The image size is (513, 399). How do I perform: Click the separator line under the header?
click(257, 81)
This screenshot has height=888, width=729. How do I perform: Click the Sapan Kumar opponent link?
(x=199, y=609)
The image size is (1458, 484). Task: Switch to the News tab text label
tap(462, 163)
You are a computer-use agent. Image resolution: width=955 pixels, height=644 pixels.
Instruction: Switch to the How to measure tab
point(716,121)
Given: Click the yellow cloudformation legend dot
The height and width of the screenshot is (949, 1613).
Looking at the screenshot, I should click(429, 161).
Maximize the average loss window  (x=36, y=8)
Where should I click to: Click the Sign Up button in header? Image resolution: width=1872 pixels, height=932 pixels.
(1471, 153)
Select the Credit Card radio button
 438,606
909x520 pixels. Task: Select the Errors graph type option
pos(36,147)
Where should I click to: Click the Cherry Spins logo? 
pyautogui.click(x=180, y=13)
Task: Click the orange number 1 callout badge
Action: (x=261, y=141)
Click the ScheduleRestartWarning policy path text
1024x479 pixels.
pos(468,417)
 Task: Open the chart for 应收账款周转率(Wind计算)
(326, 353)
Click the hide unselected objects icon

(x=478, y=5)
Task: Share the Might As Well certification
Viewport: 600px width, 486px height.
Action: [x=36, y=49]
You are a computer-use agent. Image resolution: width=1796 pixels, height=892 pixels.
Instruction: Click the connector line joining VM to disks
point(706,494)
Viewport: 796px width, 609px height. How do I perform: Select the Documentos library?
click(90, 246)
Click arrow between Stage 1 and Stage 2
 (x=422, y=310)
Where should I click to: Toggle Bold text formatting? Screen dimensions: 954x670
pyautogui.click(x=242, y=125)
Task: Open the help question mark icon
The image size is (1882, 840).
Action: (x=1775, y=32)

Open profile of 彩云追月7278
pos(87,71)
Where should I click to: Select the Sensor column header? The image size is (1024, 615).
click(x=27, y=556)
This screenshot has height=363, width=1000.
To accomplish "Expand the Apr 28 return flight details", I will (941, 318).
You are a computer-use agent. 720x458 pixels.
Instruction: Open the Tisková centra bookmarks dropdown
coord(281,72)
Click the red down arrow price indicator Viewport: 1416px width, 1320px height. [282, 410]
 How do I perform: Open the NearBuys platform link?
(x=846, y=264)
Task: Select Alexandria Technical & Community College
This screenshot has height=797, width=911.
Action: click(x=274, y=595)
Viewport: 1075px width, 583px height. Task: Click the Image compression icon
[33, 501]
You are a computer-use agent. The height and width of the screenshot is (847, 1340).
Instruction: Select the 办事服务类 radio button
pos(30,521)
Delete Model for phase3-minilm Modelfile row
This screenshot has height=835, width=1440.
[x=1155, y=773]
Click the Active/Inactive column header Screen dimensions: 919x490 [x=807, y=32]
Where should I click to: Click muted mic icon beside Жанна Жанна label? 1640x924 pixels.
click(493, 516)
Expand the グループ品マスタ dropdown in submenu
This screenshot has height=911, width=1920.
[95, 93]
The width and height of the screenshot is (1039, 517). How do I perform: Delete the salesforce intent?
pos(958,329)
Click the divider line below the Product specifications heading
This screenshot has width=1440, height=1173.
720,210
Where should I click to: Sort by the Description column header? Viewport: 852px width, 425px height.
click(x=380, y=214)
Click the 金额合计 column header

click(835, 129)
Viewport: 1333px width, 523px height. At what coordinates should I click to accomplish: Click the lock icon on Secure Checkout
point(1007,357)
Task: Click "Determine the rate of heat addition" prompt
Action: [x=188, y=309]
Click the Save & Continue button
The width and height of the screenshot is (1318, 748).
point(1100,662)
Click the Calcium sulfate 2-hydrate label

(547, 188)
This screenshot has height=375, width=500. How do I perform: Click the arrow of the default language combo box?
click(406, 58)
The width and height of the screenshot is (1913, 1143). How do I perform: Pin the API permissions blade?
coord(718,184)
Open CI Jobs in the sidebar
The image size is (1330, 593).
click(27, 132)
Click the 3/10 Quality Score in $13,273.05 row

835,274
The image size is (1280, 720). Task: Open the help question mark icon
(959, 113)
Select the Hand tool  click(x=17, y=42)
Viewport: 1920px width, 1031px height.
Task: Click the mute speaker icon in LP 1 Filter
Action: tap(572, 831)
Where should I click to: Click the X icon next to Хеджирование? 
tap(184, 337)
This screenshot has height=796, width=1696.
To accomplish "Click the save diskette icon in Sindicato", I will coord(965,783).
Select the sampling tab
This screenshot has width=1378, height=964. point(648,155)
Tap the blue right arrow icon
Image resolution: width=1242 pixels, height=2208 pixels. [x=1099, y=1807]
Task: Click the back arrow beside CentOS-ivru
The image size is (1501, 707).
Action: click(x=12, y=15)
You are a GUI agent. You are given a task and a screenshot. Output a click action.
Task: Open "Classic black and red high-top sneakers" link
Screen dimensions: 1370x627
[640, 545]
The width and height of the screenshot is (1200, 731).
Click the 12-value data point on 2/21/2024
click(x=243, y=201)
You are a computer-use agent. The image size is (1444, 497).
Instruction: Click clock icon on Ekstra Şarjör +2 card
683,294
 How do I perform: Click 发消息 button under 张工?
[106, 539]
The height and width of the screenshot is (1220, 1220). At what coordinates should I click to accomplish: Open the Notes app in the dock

● ● ● ● ●

**TASK TO COMPLETE:**
With nothing added or dropped, reproduce all the data exactly.

**EXERCISE RESPONSE:**
The image size is (513, 399). How do I perform: Click the separator line under the header?
click(257, 81)
This screenshot has height=888, width=729. How do I perform: Click the Sapan Kumar opponent link?
(x=199, y=609)
The image size is (1458, 484). Task: Switch to the News tab text label
tap(462, 163)
You are a computer-use agent. Image resolution: width=955 pixels, height=644 pixels.
Instruction: Switch to the How to measure tab
point(716,121)
Given: Click the yellow cloudformation legend dot
The height and width of the screenshot is (949, 1613).
Looking at the screenshot, I should click(429, 161).
Maximize the average loss window  (x=36, y=8)
Where should I click to: Click the Sign Up button in header? Image resolution: width=1872 pixels, height=932 pixels.
(1471, 153)
Select the Credit Card radio button
 438,606
909x520 pixels. Task: Select the Errors graph type option
pos(36,147)
Where should I click to: Click the Cherry Spins logo? 
pyautogui.click(x=180, y=13)
Task: Click the orange number 1 callout badge
Action: (x=261, y=141)
Click the ScheduleRestartWarning policy path text
1024x479 pixels.
pos(468,417)
 Task: Open the chart for 应收账款周转率(Wind计算)
(326, 353)
Click the hide unselected objects icon

(x=478, y=5)
Task: Share the Might As Well certification
Viewport: 600px width, 486px height.
Action: [x=36, y=49]
You are a computer-use agent. Image resolution: width=1796 pixels, height=892 pixels.
Instruction: Click the connector line joining VM to disks
point(706,494)
Viewport: 796px width, 609px height. How do I perform: Select the Documentos library?
click(90, 246)
Click arrow between Stage 1 and Stage 2
 (x=422, y=310)
Where should I click to: Toggle Bold text formatting? Screen dimensions: 954x670
pyautogui.click(x=242, y=125)
Task: Open the help question mark icon
The image size is (1882, 840).
Action: (x=1775, y=32)

Open profile of 彩云追月7278
pos(87,71)
Where should I click to: Select the Sensor column header? The image size is (1024, 615).
click(x=27, y=556)
This screenshot has height=363, width=1000.
To accomplish "Expand the Apr 28 return flight details", I will (941, 318).
You are a computer-use agent. 720x458 pixels.
Instruction: Open the Tisková centra bookmarks dropdown
coord(281,72)
Click the red down arrow price indicator Viewport: 1416px width, 1320px height. [282, 410]
 How do I perform: Open the NearBuys platform link?
(x=846, y=264)
Task: Select Alexandria Technical & Community College
This screenshot has height=797, width=911.
Action: click(x=274, y=595)
Viewport: 1075px width, 583px height. Task: Click the Image compression icon
[33, 501]
You are a computer-use agent. The height and width of the screenshot is (847, 1340).
Instruction: Select the 办事服务类 radio button
pos(30,521)
Delete Model for phase3-minilm Modelfile row
This screenshot has height=835, width=1440.
[x=1155, y=773]
Click the Active/Inactive column header Screen dimensions: 919x490 [x=807, y=32]
Where should I click to: Click muted mic icon beside Жанна Жанна label? 1640x924 pixels.
click(493, 516)
Expand the グループ品マスタ dropdown in submenu
This screenshot has height=911, width=1920.
[95, 93]
The width and height of the screenshot is (1039, 517). How do I perform: Delete the salesforce intent?
pos(958,329)
Click the divider line below the Product specifications heading
This screenshot has width=1440, height=1173.
720,210
Where should I click to: Sort by the Description column header? Viewport: 852px width, 425px height.
click(x=380, y=214)
Click the 金额合计 column header

click(835, 129)
Viewport: 1333px width, 523px height. At what coordinates should I click to accomplish: Click the lock icon on Secure Checkout
point(1007,357)
Task: Click "Determine the rate of heat addition" prompt
Action: [x=188, y=309]
Click the Save & Continue button
The width and height of the screenshot is (1318, 748).
point(1100,662)
Click the Calcium sulfate 2-hydrate label

(547, 188)
This screenshot has height=375, width=500. How do I perform: Click the arrow of the default language combo box?
click(406, 58)
The width and height of the screenshot is (1913, 1143). How do I perform: Pin the API permissions blade?
coord(718,184)
Open CI Jobs in the sidebar
The image size is (1330, 593).
click(27, 132)
Click the 3/10 Quality Score in $13,273.05 row

835,274
The image size is (1280, 720). Task: Open the help question mark icon
(959, 113)
Select the Hand tool  click(x=17, y=42)
Viewport: 1920px width, 1031px height.
Task: Click the mute speaker icon in LP 1 Filter
Action: tap(572, 831)
Where should I click to: Click the X icon next to Хеджирование? 
tap(184, 337)
This screenshot has height=796, width=1696.
To accomplish "Click the save diskette icon in Sindicato", I will coord(965,783).
Select the sampling tab
This screenshot has width=1378, height=964. point(648,155)
Tap the blue right arrow icon
Image resolution: width=1242 pixels, height=2208 pixels. [x=1099, y=1807]
Task: Click the back arrow beside CentOS-ivru
The image size is (1501, 707).
Action: click(x=12, y=15)
You are a GUI agent. You are given a task and a screenshot. Output a click action.
Task: Open "Classic black and red high-top sneakers" link
Screen dimensions: 1370x627
[640, 545]
The width and height of the screenshot is (1200, 731).
Click the 12-value data point on 2/21/2024
click(x=243, y=201)
You are a computer-use agent. The image size is (1444, 497).
Instruction: Click clock icon on Ekstra Şarjör +2 card
683,294
 How do I perform: Click 发消息 button under 张工?
[106, 539]
The height and width of the screenshot is (1220, 1220). At what coordinates should I click to accomplish: Open the Notes app in the dock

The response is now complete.